I've already showed that the map
$$\overbrace{\Bigg\{\begin{pmatrix}a &b\\-b & a\end{pmatrix}:a,b\in\mathbb Z_7\Bigg\}}^{:=G\le \operatorname{GL}_2(\mathbb Z_7)}\times\overbrace{\Bigg\{\begin{pmatrix}x\\y\end{pmatrix}:x,y\in\mathbb Z_7\Bigg\}}^{:=V}\to\Bigg\{\begin{pmatrix}x\\y\end{pmatrix}:x,y\in\mathbb Z_7\Bigg\}\text{ such that}$$
$$\begin{pmatrix}a &b\\-b & a\end{pmatrix}\cdot \begin{pmatrix}x\\y\end{pmatrix}=\begin{pmatrix}ax+by\\-bx+ay\end{pmatrix} $$
is an action of $G$ on $V$. The order of $G$ is $49$ (so $7^2$ and I could use the relation $|Fix_G(V)|=|V|\text{ (mod 7)}$), which is also the order of the group $V$.
I think that in order to compute the number of orbits of the action I should look at the stabilizer of a certain element in $V$.
For example amatrix $g\in G$ stabilizes an element $\begin{pmatrix}x\\y\end{pmatrix}\iff$
$$g\cdot\begin{pmatrix}x\\y\end{pmatrix}\mapsto\begin{pmatrix}x\\y\end{pmatrix}\implies\begin{cases} ax+by=x\text{ (mod 7)}\\-bx+ay=y\text{ (mod 7)}\end{cases}(?)$$
but it's not so easy to solve this system. Could you help me please?
Thank you for your attention.
Best Answer
In these kind of cases, it might be helpful to consider a particular element (especially if we take an element with a $0$ entry, it is even easier) and find its stabilizer. For instance, here take $\begin{pmatrix}1\\0\end{pmatrix} \in V$. Then, we have
$$\ \ \ \ a \equiv 1\ (\text{mod } 7) \implies a = 1\\ -b \equiv 0\ (\text{mod } 7) \implies b = 0$$
So, stabilizer of $\begin{pmatrix}1\\0\end{pmatrix}$ consists of a single element, which is the identity of $G$. Thus, by Orbit Stabilizer Theorem, orbit of $\begin{pmatrix}1\\0\end{pmatrix}$ consists of $49 = |V|$ elements, which means there is only $1$ orbit.

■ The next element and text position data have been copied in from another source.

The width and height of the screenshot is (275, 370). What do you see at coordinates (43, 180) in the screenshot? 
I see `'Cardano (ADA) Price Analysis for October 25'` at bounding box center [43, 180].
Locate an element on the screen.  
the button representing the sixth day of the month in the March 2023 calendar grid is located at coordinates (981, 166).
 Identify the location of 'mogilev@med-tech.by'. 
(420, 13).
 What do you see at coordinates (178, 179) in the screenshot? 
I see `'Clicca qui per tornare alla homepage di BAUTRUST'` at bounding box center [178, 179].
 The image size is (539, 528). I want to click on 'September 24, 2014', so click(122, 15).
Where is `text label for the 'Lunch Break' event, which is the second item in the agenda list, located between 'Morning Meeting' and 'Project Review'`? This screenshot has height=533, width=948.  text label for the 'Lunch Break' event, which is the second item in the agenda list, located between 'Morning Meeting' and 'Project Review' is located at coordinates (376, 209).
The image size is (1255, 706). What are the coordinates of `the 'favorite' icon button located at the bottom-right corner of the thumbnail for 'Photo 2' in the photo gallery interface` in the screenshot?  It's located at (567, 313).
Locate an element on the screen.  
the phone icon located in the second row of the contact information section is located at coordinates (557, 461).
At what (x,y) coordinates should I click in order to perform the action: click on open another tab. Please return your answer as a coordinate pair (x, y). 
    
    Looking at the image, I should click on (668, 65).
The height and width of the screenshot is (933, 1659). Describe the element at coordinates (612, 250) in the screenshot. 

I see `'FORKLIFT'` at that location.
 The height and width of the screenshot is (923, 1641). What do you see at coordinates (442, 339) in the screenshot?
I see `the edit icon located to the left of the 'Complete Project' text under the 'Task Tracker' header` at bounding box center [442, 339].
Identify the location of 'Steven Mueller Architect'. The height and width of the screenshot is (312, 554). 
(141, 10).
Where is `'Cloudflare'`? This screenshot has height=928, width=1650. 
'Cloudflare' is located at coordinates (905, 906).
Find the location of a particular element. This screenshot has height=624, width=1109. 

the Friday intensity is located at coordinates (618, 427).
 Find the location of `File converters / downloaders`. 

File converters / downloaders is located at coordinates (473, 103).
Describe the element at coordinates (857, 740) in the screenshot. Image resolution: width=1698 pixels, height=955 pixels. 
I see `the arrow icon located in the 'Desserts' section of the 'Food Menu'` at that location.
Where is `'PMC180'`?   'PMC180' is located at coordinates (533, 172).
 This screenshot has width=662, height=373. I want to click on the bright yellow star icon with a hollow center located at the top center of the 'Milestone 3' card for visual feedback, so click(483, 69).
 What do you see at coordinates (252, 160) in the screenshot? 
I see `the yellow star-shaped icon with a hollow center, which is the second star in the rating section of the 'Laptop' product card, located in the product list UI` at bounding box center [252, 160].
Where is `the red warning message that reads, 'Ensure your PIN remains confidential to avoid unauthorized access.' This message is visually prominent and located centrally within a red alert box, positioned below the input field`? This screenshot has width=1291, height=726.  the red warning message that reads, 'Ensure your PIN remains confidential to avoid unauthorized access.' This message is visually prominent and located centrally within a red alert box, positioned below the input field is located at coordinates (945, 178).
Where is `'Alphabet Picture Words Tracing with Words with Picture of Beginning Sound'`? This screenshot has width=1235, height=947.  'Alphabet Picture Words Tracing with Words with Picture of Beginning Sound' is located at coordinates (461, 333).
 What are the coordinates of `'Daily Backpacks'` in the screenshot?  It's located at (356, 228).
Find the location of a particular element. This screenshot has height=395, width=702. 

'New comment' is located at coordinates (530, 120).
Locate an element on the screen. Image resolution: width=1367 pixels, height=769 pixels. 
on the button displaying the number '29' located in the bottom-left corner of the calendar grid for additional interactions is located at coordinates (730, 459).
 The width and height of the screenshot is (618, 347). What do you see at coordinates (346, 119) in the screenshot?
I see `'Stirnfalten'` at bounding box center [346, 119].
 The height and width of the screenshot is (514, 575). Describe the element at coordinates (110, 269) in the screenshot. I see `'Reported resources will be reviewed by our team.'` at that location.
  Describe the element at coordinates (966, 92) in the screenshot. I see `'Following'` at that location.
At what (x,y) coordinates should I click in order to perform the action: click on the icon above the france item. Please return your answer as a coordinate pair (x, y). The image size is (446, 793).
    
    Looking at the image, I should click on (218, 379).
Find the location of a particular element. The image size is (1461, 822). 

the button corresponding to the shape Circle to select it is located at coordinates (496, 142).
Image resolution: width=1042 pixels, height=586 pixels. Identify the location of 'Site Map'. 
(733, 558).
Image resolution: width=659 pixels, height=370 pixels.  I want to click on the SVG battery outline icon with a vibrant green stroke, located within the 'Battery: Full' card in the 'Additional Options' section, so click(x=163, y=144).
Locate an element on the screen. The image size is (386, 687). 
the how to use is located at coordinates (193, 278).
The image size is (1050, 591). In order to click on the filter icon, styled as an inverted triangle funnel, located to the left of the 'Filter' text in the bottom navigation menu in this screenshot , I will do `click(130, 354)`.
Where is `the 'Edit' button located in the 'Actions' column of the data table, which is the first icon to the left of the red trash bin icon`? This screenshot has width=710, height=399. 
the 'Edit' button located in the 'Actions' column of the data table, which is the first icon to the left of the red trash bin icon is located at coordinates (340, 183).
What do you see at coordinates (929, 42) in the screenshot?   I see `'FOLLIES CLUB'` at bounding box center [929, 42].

Of course, you might think that we were lucky here and we got a stabilizer with $1$ element so obtained the result immediately. If we try to do it by using some Number Theory, one can multiply the first congruence by $y$ and the second one by $x$ to obtain $$\ \ \ \ axy+by^2 \equiv xy\ (\text{mod } 7)\\ \ \ \ \ axy-bx^2 \equiv xy\ (\text{mod } 7)$$ which gives us $$b(x^2+y^2) \equiv 0\ (\text{mod } 7)$$
and we should use Sum of two squares Theorem to obtain $b = 0$ (note that $x^2+y^2 = 7$ has no integer solutions since $7 \equiv 3\ (\text{mod }4)$). Then again, the result you mentioned in comments follows.